Sunday, June 17, 2012

It's Sunday evening and I'm wrecked

RIA MS 23 P 16.
Page 46
I love the glosses that an Irish scribe added to an Leabhar Breac. They read something like Tweets or Facebook updates. Small notes in the margin of his manuscript that recorded his fatigue and cold as he slowly worked through the laborious task of copying out by hand an Irish manuscript of sermons and martyrologies.

On page 33 he lamented in a marginal note, "Twenty days from today to Easter Monday, and I am cold and tired without fire or shelter."

Further on he paused from transcribing a homily on the circumcision of Christ to record "I am weary both head and foot" and again on another page "alas, I am so tired!"

Still, he kept going and when the going got really tough he paused to remind himself on page 46.

"Cumain lium, a Christ, bat scribend uair, isam toirsech indiú.
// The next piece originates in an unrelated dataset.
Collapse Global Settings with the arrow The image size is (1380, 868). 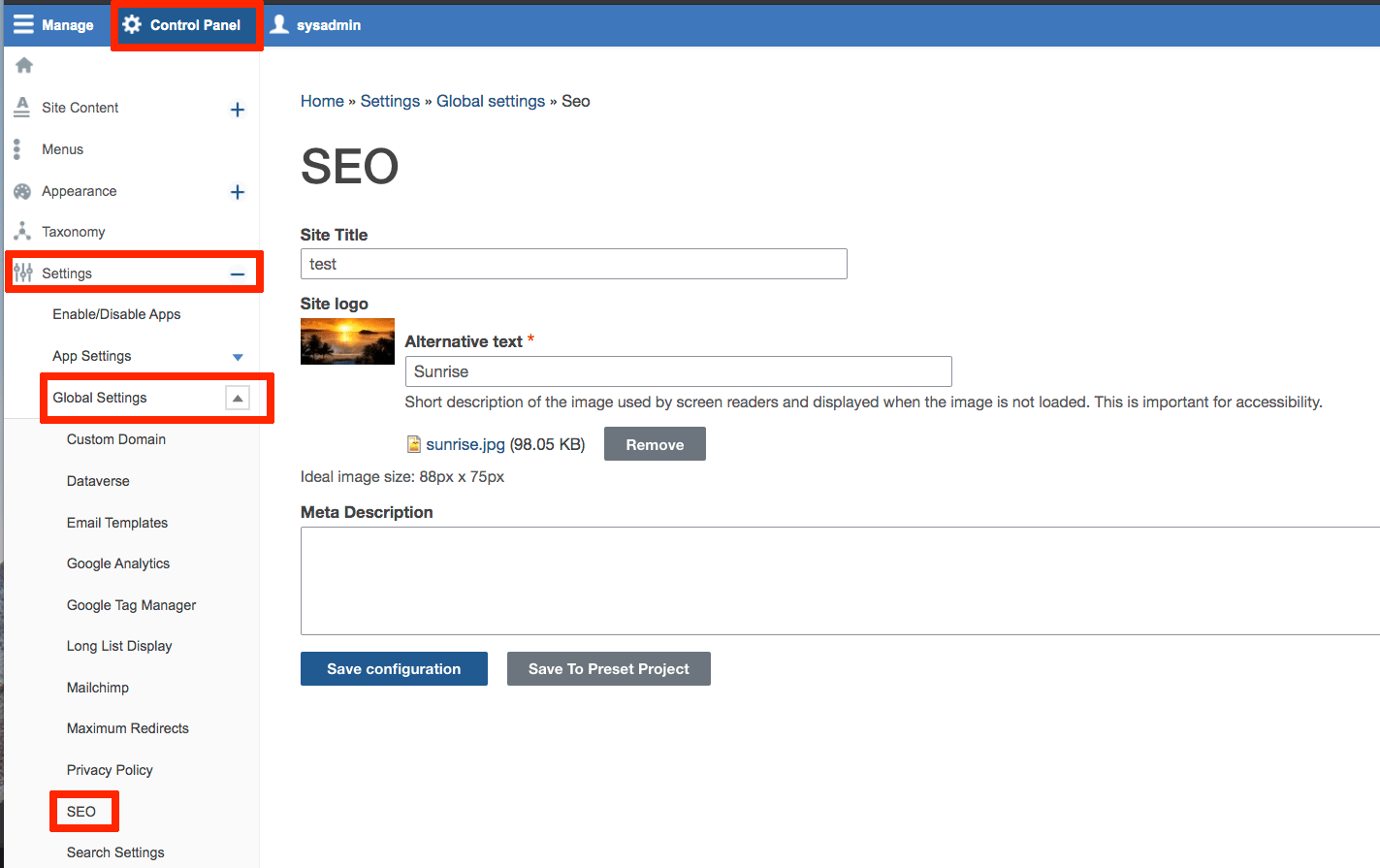tap(238, 398)
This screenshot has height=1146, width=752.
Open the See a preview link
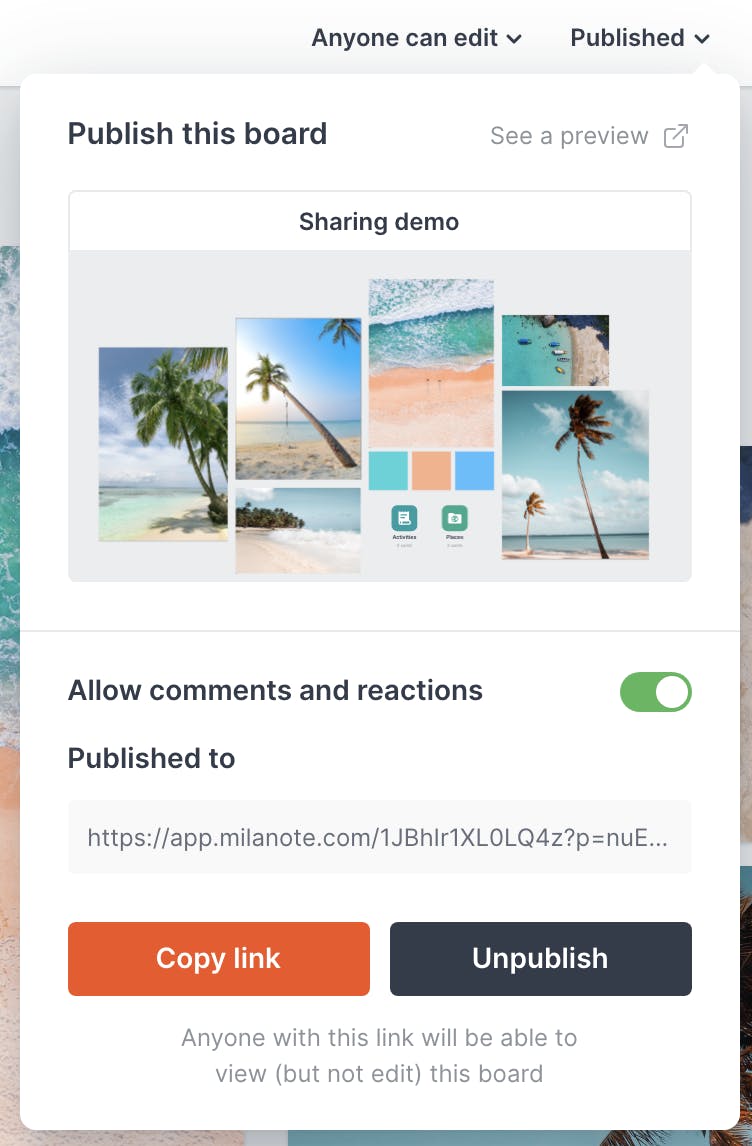570,136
Noin Domnaig and budesta."

(I shall remember, O Christ, that I am writing of Thee, because I am wrecked today. It's now Sunday evening.)

Saturday, June 2, 2012

Queen Elizabeth II and the Nugent Primer

Queen Elizabeth II at Dublin Castle 2011

Opening page to Nugent's Primer
I remember when Queen Elizabeth II visited Ireland in 2011. It was a historic visit, the first time a British monarch came to Ireland since we won our independence from the UK back in 1922. The part I remember best was the opening line to her speech at Dublin Castle “a Uachtaráin agus a chairde”, spoken in that unmistakable Windsor brogue. I was impressed, it was probably more Irish than Bertie Ahern could have put together. But of course the real significance was in the symbolism. A British monarch addressing the Uachtaráin na hÉireann, and as gaeilge no less!

Nugent's Irish alphabet
with the ancient Ogham titles 
By a curious twist of history there was also another British monarch by the name of Elizabeth who wanted to learn a cúpla focail. Elizabeth I (1533-1603) requested a manuscript with a few Irish phrases for her to learn. She was fond of employing foreign expressions at court and it was probably nothing more than a curiosity. Christopher Nugent an Old English Baron from Westmeath obliged her and wrote a manuscript outlining the history of the Irish language, its alphabet and a list of phrases with Latin and English translation. Nugent went far beyond providing just a list of phrases, he wrote a mini apologetic for Irish culture and civilization. He was perhaps naïve in thinking that the English court would adopt a more civil attitude to a race they conceived to be little better than animals once they read his book. The manuscript still survives and is kept in the Benjamin Iveagh Library in Dublin.

List of Irish phrases
translated into Latin and English
from Nugent's Primer
As it turned out for Nugent, his love of Gaelic culture soon drew the displeasure of the crown. He was later arrested on the suspicion of treason against Elizabeth I and died in Dublin Castle in 1602. This was the same castle where Elizabeth II addressed the President of Ireland and her new Irish friends as gaeilge in 2011. Another sad irony of Irish history.

It was a brighter moment in the annals of Anglo-Irish relations when the Queen of England trod on the sacred sod of Croke Park and the Rock of Cashel. Yes, I was impressed by Elizabeth's speech that day. It meant something to me to hear the Queen of England show the Irish people and their culture such respect. As a parting gift the Irish state presented Elizabeth with a facsimile of Nugent's Primer, so she can keep practicing her Irish. As an Irishman I would like to wish her all the best on her Jubilee, go sabhála Dia an Bhanríon!